> INSTRUCTIONS TO FOLLOW:
Render the entries from the start through the line containing "Action: pos(1024,128)" as a two-column CSV with the columns command and location, one row per entry. Put its text and its answer each in a single quoted field, and turn line breaks into spaces.

> MATERIAL FOR THIS EXERCISE:

....

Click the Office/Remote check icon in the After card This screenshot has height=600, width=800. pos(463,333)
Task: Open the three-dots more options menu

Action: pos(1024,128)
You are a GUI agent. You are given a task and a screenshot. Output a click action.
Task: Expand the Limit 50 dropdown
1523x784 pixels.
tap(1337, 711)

....

> RESPONSE TO THIS TASK:
command,location
"Click the Office/Remote check icon in the After card This screenshot has height=600, width=800.","pos(463,333)"
"Task: Open the three-dots more options menu","Action: pos(1024,128)"